One of the few points on which I agreed with Donald Trump during the election campaign was on his statements to the effect that the US should not get involved in Middle Eastern wars. Of course, Trump being Trump, he made the contradictory promise to “have a plan to defeat ISIS within 30 days.” (There some ambiguity as to whether the 30 days was the time taken to produce the plan, or whether he already had the plan and would have ISIS beaten in 30 days. As of day 78, it scarcely matters). But one point that came across reasonably clearly was that Trump wasn’t going to do anything about removing Bashir Assad from power, and was going to increase co-operation with Putin, Assad’s patron.

All that has now gone by the board, but it is unclear what is going to replace it. Following the horrific poison gas attack a few days ago[1], Trump responded in thoroughly Trumpish fashion. His missile attack was big enough to mark a clear, and possibly irreversible, escalation of US involvement, but not big enough to have any military effect. A day after their airbase was attacked, Syrian Air Force planes were flying out of it to launch more strikes against their opponents.

I don’t have a solution to the current mess other than the Irish advice “if I were you, I wouldn’t start from here[2]”. But, at least I now have the cognitive consistency of knowing there is now no policy issue of importance on which I agree with Trump.[3]

fn1. Very probably, though not certainly, undertaken by Assad’s regime.

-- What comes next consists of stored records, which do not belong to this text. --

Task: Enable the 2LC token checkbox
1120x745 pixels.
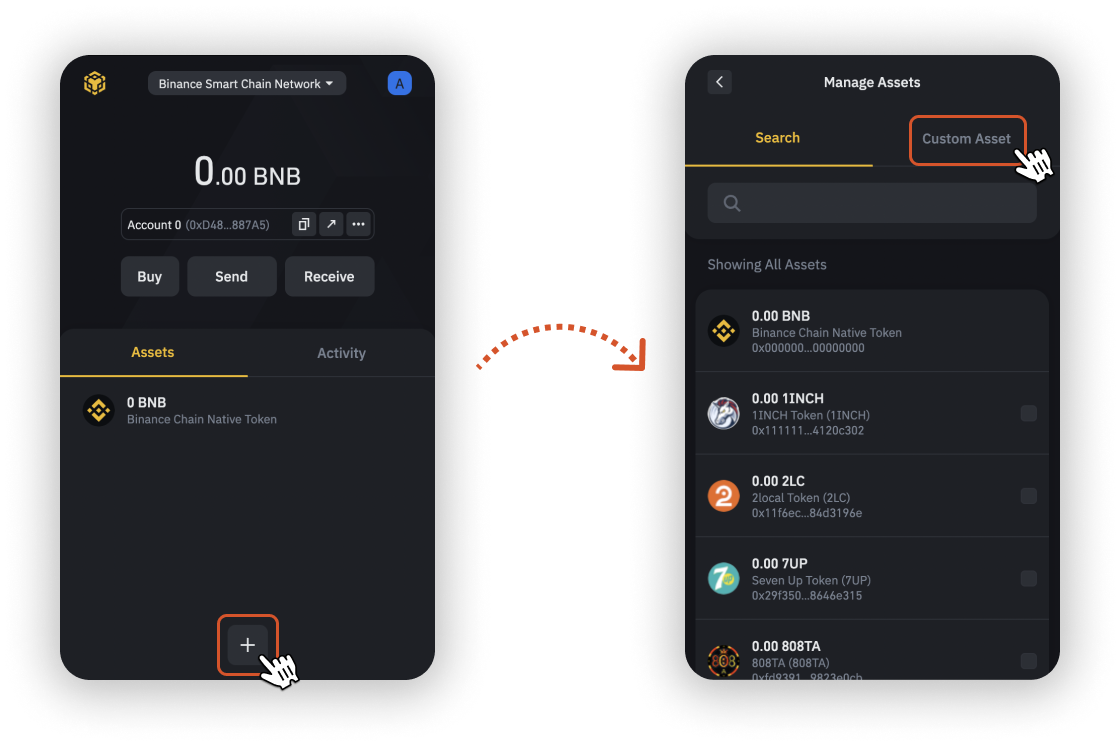Action: click(x=1029, y=496)
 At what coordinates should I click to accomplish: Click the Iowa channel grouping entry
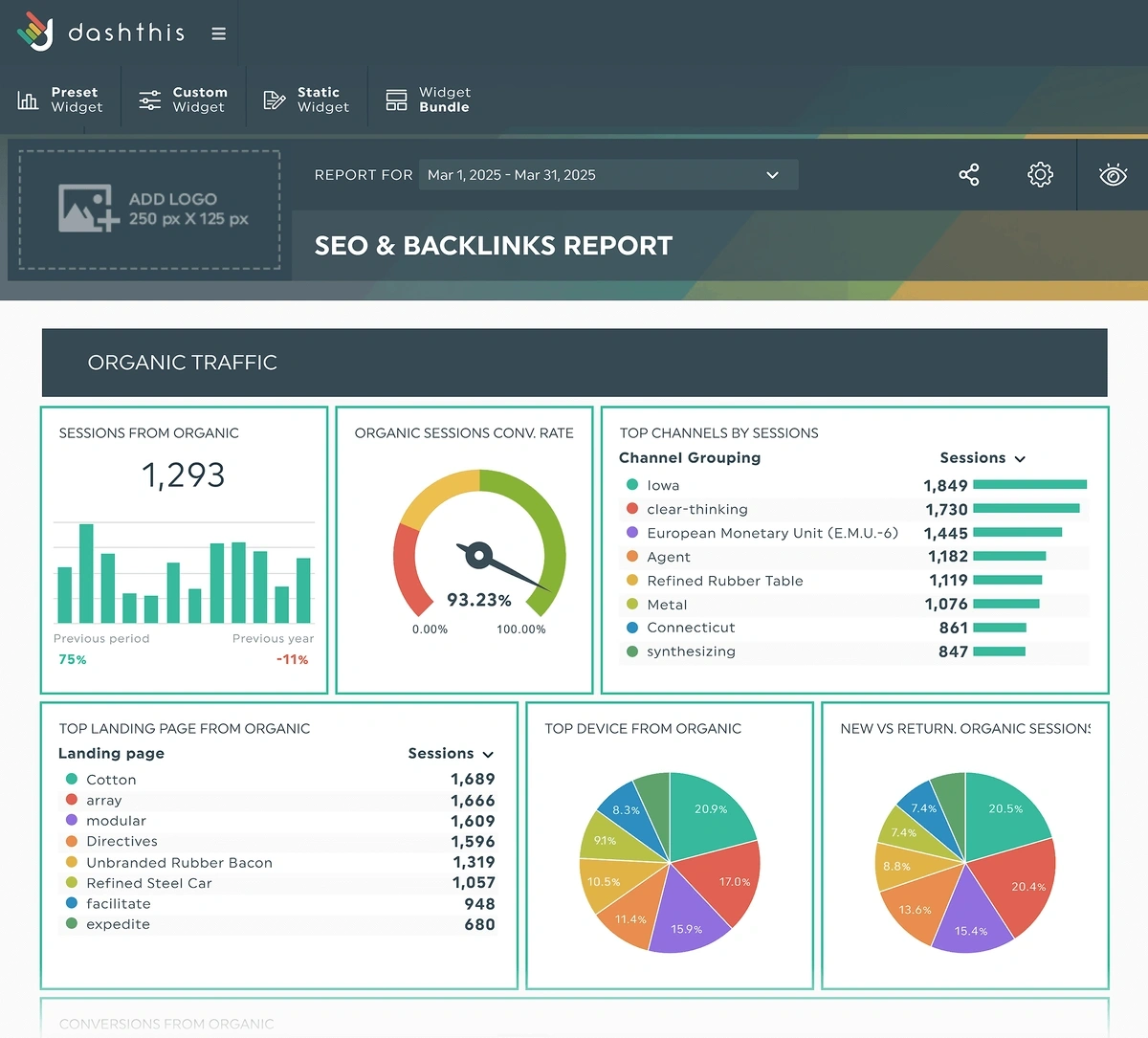click(664, 485)
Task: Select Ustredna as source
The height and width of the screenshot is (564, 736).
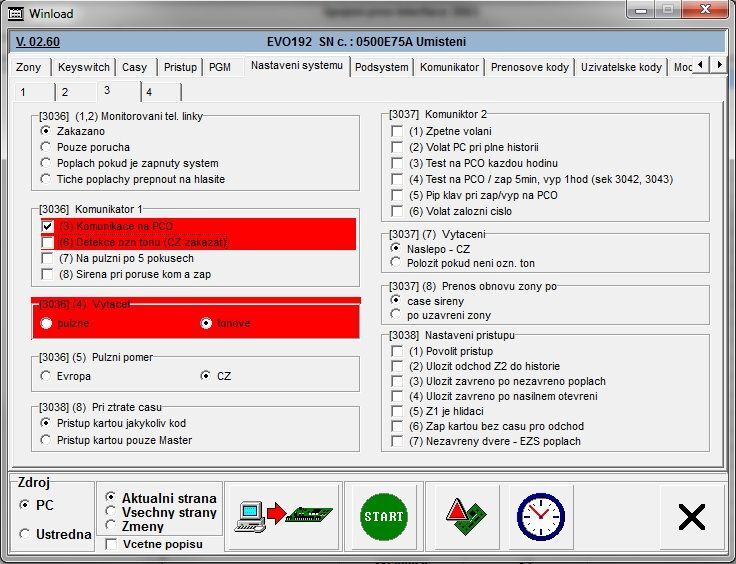Action: 25,534
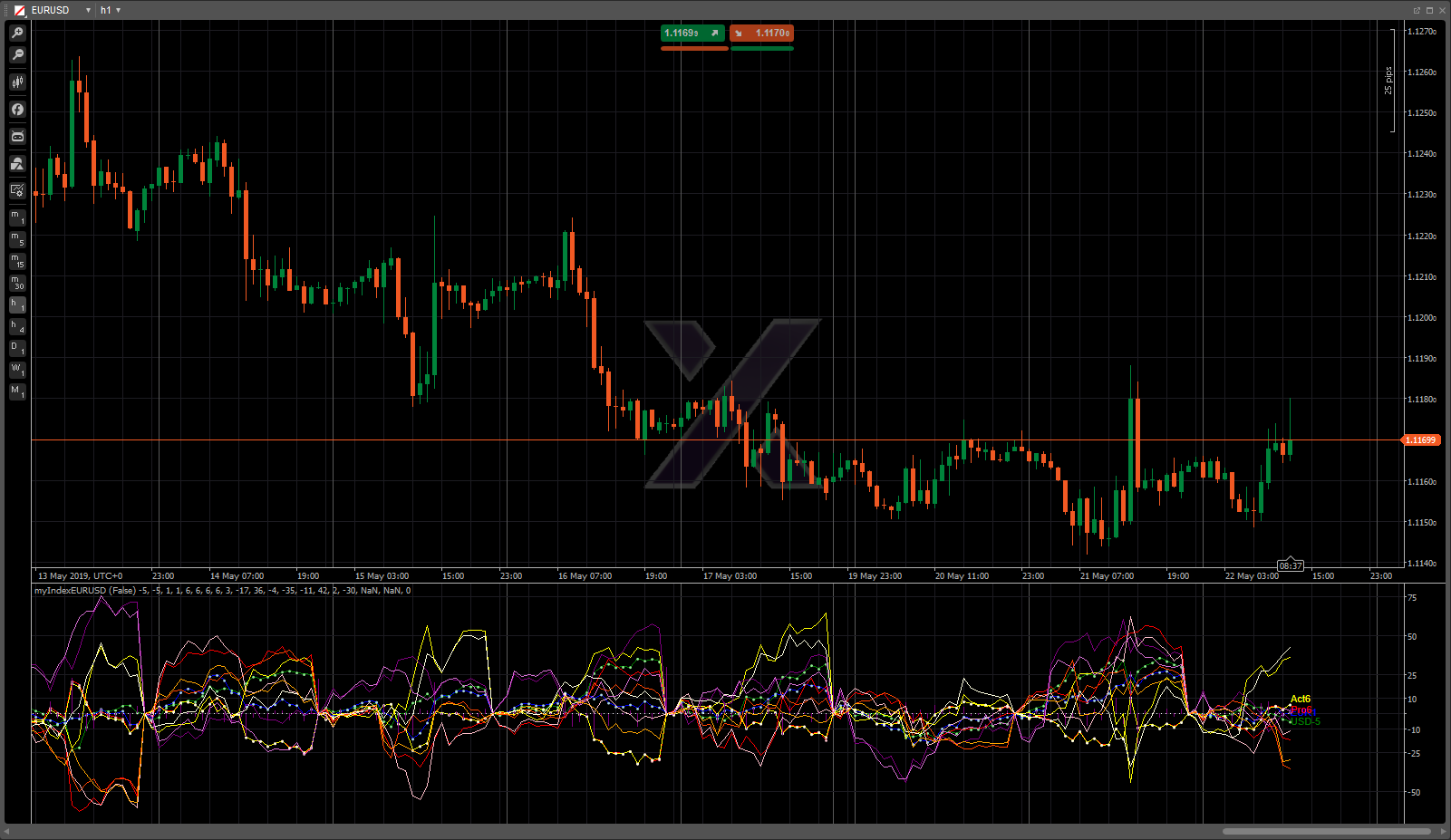Click the horizontal scrollbar thumb
1451x840 pixels.
[x=1326, y=831]
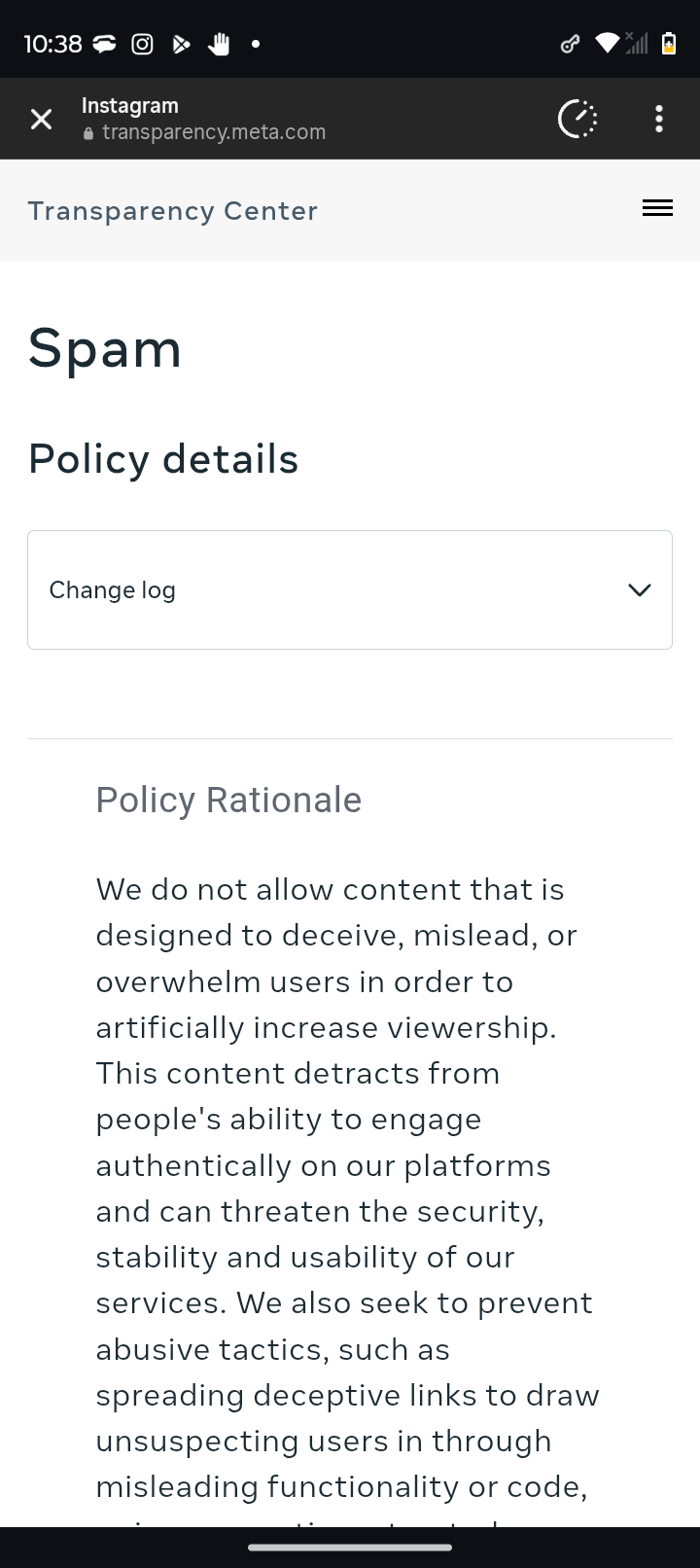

I don’t want to be derailed by this and will delete, with prejudice, any comments seeking to ventilate alternative theories.

fn2. Obvious wrong turnings on the way to where we are start with the Sykes-Picot agreement in 1915 and go all the way to the Iraq war.

fn3. I was happy that he refused to sign TPPA. But it’s now clear he’s pursuing the standard corporate agenda on trade, including ISDS and strong IP.